◆ ACTIVITY
Working from the records below, repeat exactly the lines starting at the line that contains "Open avatar of the ΙΣΑΑΚ - ΣΟΛΩΜΕ commenter" and ending at the line that contains "Task: Place cursor at the closing curly brace", inclusive.
....
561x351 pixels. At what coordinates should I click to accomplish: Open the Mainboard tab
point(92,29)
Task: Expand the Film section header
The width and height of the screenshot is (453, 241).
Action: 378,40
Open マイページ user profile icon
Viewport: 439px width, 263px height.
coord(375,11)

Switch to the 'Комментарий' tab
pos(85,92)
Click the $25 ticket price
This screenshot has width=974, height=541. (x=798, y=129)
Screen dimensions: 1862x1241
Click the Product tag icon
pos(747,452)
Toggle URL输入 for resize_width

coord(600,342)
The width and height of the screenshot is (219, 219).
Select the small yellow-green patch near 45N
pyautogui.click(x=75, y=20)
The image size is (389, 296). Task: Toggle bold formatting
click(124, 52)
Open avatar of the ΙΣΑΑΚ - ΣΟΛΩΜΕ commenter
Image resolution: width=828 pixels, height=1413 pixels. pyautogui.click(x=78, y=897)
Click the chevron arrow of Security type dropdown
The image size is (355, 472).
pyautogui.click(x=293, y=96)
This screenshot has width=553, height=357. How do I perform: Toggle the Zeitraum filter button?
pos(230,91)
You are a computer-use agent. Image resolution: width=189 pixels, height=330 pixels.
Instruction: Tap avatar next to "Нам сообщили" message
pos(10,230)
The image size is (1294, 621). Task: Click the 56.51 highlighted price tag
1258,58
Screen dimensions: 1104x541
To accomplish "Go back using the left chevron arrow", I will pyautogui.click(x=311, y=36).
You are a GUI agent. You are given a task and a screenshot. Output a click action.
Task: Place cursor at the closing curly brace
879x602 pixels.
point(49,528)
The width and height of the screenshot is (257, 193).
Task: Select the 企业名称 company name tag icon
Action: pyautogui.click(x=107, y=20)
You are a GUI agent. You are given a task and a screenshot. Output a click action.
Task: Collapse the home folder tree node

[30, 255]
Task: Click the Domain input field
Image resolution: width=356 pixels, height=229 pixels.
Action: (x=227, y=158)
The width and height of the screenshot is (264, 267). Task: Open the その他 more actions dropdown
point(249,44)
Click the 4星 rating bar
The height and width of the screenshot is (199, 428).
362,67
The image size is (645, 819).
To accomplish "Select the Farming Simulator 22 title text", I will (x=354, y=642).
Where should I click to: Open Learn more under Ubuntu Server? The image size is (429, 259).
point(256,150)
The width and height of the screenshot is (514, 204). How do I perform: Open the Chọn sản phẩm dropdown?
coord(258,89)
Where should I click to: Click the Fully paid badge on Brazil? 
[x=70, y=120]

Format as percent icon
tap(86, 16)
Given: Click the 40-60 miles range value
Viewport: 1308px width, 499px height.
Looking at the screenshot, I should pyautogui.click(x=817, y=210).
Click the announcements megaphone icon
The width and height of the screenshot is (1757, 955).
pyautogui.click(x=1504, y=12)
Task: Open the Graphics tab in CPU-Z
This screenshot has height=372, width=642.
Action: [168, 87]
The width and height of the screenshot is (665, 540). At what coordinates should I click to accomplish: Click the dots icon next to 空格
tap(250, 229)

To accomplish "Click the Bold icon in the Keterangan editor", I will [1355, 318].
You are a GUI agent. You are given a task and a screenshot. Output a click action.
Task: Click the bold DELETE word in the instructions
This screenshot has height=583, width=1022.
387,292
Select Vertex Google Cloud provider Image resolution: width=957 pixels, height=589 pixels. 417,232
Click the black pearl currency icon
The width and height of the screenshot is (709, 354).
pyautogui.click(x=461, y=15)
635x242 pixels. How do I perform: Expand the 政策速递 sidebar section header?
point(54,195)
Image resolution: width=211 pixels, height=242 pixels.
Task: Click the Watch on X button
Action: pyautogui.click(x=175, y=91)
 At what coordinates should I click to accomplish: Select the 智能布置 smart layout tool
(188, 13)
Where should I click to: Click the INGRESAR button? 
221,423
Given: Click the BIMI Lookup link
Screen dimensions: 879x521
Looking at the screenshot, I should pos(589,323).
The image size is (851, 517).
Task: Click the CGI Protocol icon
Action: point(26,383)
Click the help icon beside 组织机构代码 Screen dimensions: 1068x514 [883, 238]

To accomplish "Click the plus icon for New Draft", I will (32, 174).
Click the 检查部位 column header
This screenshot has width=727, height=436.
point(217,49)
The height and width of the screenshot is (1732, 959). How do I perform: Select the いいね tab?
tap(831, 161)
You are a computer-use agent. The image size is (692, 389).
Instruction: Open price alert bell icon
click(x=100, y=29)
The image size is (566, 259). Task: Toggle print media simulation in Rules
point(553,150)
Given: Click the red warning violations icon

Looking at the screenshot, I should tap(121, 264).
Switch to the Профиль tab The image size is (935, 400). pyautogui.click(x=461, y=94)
....
◆ RESPONSE AREA
Open avatar of the ΙΣΑΑΚ - ΣΟΛΩΜΕ commenter
Image resolution: width=828 pixels, height=1413 pixels. pyautogui.click(x=78, y=897)
Click the chevron arrow of Security type dropdown
The image size is (355, 472).
pyautogui.click(x=293, y=96)
This screenshot has width=553, height=357. How do I perform: Toggle the Zeitraum filter button?
pos(230,91)
You are a computer-use agent. Image resolution: width=189 pixels, height=330 pixels.
Instruction: Tap avatar next to "Нам сообщили" message
pos(10,230)
The image size is (1294, 621). Task: Click the 56.51 highlighted price tag
1258,58
Screen dimensions: 1104x541
To accomplish "Go back using the left chevron arrow", I will pyautogui.click(x=311, y=36).
You are a GUI agent. You are given a task and a screenshot. Output a click action.
Task: Place cursor at the closing curly brace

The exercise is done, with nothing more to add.